Supposedly the Chargers have considered moving their training camp as soon as next summer to UC Riverside. When it's 70 in La Jolla, it might be 90 or hotter in Riverside. Where there is a breeze in La Jolla, there is dead air in Riverside.

Charger General Manager John Butler said that the Riverside rumor was only that. A rumor.

"The only reason anybody has said anything about Riverside is because their president has talked about it," Butler said Thursday. "Many factors are considered when you talk about making a move and about what makes a good training camp site. Many factors."

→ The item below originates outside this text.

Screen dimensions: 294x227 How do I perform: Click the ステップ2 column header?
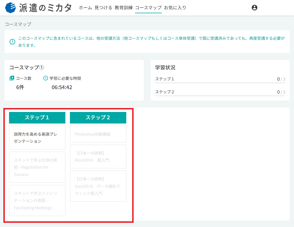(x=98, y=118)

Would heat be one of those factors?

"I imagine it would, yes," Butler said.

Imagine if it weren't. Imagine wearing pounds of gear and hauling your 250-pound or 300-pound or 320-pound body around the desert for two hours in the morning and two or three more in the afternoon.

Imagine that you knew if you threw up or passed out there would probably be a picture of you in the next day's paper, as there was of Stringer on Tuesday. Or imagine that some fan who had watched practice called the talk-radio station the afternoon you vomited three times to make fun of you.

Imagine the guff your teammates would give if you were driven off the field on a cart. Imagine what you know the coaches would be saying at night in the meeting rooms.

"We think of all those things," Wiley said. "If a team wants you to stop, then the team better stop you because we won't stop ourselves."

These players are expected by their owners, their coaches, their fans and the media to play hurt, tired, sick. It's why they get all that money. They are the best of the best and the best don't quit. Unless someone else makes them.

So someone else better start helping them off the field or keeping them off sometimes. And moving them to Riverside? Stop that too.